Circle of Puffins
© Neil Copsey
Bailiwick of Guernsey Wildlife Knowledge
In some areas we know a lot of about our wildlife. La Société has existed for over 100 years and the Channel Islands have many dedicated naturalists. We sit on an important migration route for many species and have good information on birds and lepidoptera (butterflies), with records going back to the 1800s for some species. We also know quite a bit about our local plants but there are big gaps in our knowledge for other groups.
Often knowledge sits with specialists and one of our key aims is to ensure that knowledge is not lost.
A very important project we started in 2020 is gradually adding records and surveys that only exist as paper copies into digital format.
Every record is important... so where do we begin?
Ad hoc or Casual Records
There are lots of different types of wildlife recording, they are all important and have different purposes. Sometimes keeping things simple is the more sensible thing we can do. A good introduction to recording is the casual record or ad hoc record.
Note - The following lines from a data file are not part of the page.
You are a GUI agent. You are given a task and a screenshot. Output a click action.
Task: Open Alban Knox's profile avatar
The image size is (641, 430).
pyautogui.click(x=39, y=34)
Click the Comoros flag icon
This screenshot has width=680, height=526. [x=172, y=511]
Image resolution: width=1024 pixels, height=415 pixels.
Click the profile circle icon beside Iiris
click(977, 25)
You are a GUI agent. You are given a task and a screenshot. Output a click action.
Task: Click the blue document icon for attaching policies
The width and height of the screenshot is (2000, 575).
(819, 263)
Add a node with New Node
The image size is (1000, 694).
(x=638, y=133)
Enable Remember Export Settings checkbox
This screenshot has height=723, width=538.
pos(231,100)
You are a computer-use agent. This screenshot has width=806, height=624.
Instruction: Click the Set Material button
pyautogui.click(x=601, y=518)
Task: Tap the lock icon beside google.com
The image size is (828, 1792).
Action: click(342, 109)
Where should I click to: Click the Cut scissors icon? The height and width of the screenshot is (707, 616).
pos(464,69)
You happen to see something, like a hedgehog, make a note and report it. It confirms the existence of a species at a certain place and time. We are all more likely to submit a casual record for something we are interested in, so charismatic species like birds and butterflies tend to be reported.
This is great because it means we get more records overall, but it also means we need to be careful when doing any analysis because we can get the number of sightings confused with the number of individuals. For example, when a rare bird arrives in Guernsey we will get lots of records submitted, but they will all be for the same bird.
Other issue with casual records
The flipside of casual records means that while we are all more likely to record and report what we are interested in, we also run the risk of observational bias.
This is a fancy term that means we:
- under report common species
- over report rare or unusual species
Have a look at the two cases below. While it might not matter today… in a 100 years people might think the Royal Tern was very common while rabbits were rare. This is why we also do:
- Dedicated surveys
- Long term monitoring
Royal Tern, Thalasseus maximus
© Andy Marquis
Our Royal Tern’s interesting history
This very unusual visitor was first spotted in Guernsey, 4th February 2017.
The royal tern is characterised by narrow wings, black cap, black wingtips and an orange bill. When perched or standing that lovely black cap reveals the top of its head is white and the black feather stretch backwards past the end of its head like a backwards facing basketball cap!
Since then the tern seems quite happy to have taken up residence. Every now and then he disappears, sometimes for months, but it’s 2020 and we still see him. This means every record in the last 3 years is the same bird.
This is important to bear in mind when surveying, because otherwise an outside researcher might assume that we have a healthy population of royal terns… rather than just one!
Is the Royal Tern a girl or boy?
We use the term “he” but we don’t know if our Royal Tern is a male or female. A DNA sample has been obtained and we are waiting for the results.